En la cumbre de Madrid, la OTAN ya ha aprobado un aumento del contingente militar en Europa, de 40.000 a 300.000 soldados. También aumentará considerablemente la inversión militar en las bases de Rota y Morón. Y para pagar la factura, tendrán que recortar gastos sociales, en plena crisis. Andalucía no tendrá una potente industria automovilística, ni informática, ni electrónica, pero sí contará con dos de las bases militares más grandes del mundo.  Con Sánchez, no estaremos industrializados, pero sí otanizados.

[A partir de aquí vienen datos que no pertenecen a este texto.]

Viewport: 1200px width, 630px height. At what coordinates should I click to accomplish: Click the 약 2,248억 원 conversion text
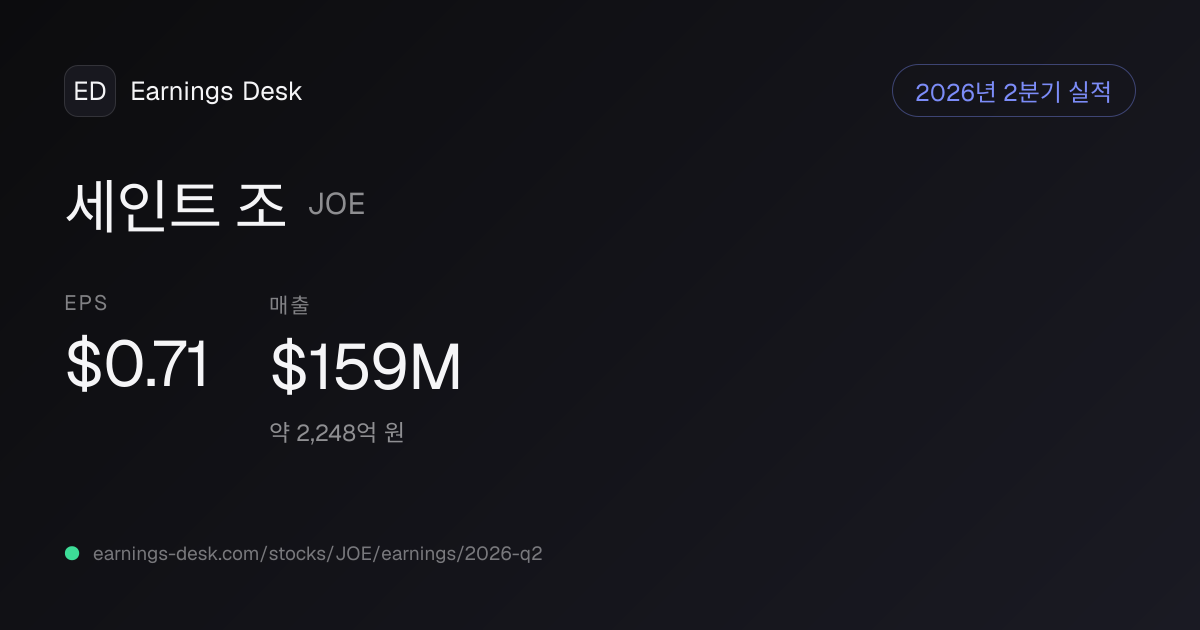337,433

La OTAN es una multinacional de la guerra que reunió en Madrid a sus 30 Estados miembros y va a sumar dos más: Suecia y Finlandia. Esta organización militar no ha dejado de crecer desde su fundación en 1949, con el inicio de la llamada guerra fría. Es más, aprovechó la caída de la Unión Soviética, no para promover un clima de distensión, sino para extenderse por países como República Checa, Polonia, Hungría o Rumanía, que habían formado parte del desaparecido Pacto de Varsovia. Y también se extendió por Letonia, Estonia y Lituania, las tres repúblicas bálticas. Es decir, la OTAN avanzó hasta la mismísima frontera de la nueva Federación Rusa, sin dejar ningún territorio neutral, y estuvo a punto de aceptar la candidatura que presentó Ucrania para entrar en la alianza militar.  Pero en el Kremlin ya no estaban ni Gorbachov ni Boris Yelsin, en ese momento mandaba Putin, que soñaba con la Gran Rusia.

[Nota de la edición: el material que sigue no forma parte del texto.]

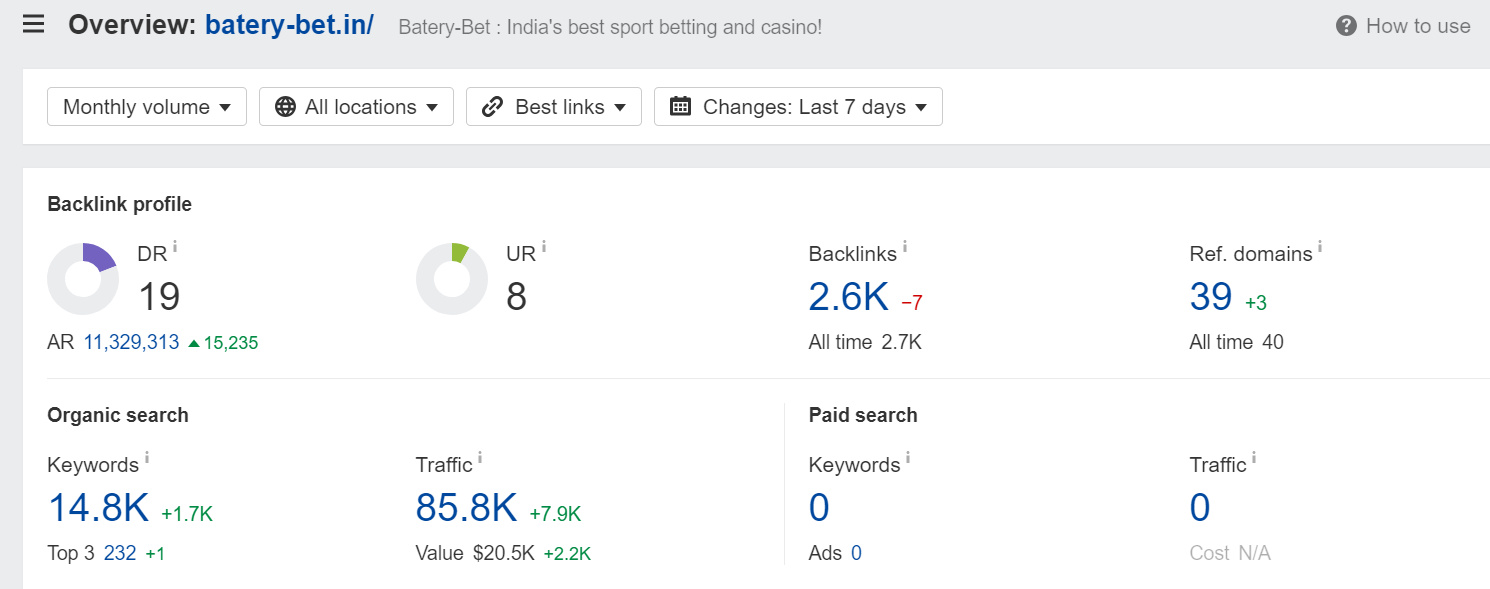Click the organic Traffic info icon
Viewport: 1490px width, 589px height.
[x=480, y=457]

El nuevo zar ruso pensó que la invasión iba a ser un paseo militar, pero se equivocó. Se ha convertido en un conflicto entre dos potencias, Estados Unidos y Rusia, que se libra en Ucrania y está derivando en una peligrosa guerra de desgaste. No olvidemos que el ejército ucraniano está resistiendo a la potente maquinaria bélica rusa gracias a la alta tecnología militar que la OTAN ha puesto a su disposición. Es decir, que la Alianza Atlántica pone las armas y el pueblo ucraniano, los muertos. La población civil vuelve a llevarse la peor parte, como en todas las guerras. Ni Rusia ni la OTAN parecen de momento interesadas en buscar una salida diplomática al conflicto, pues la guerra de Ucrania les proporciona la excusa que necesitan para rearmarse y remilitarizar sus zonas de influencia.

Estamos hablando del negocio de la guerra. La prolongación del conflicto sólo interesa a la industria de armamento, pues supondrá un incremento desorbitado del presupuesto militar, en detrimento de los gastos destinados a sanidad, educación o cooperación internacional. La sociedad civil debería movilizarse, como lo hizo con la guerra de Irak, para exigir a Rusia y a la OTAN una salida dialogada que ponga fin a la masacre de Ucrania. Si no detenemos este conflicto, acabará provocando hambruna  y una crisis migratoria sin precedentes, que podríamos calificar de un nuevo crimen contra la humanidad. Frente a la barbarie de la guerra, tenemos que defender, una vez más, la cultura de la paz.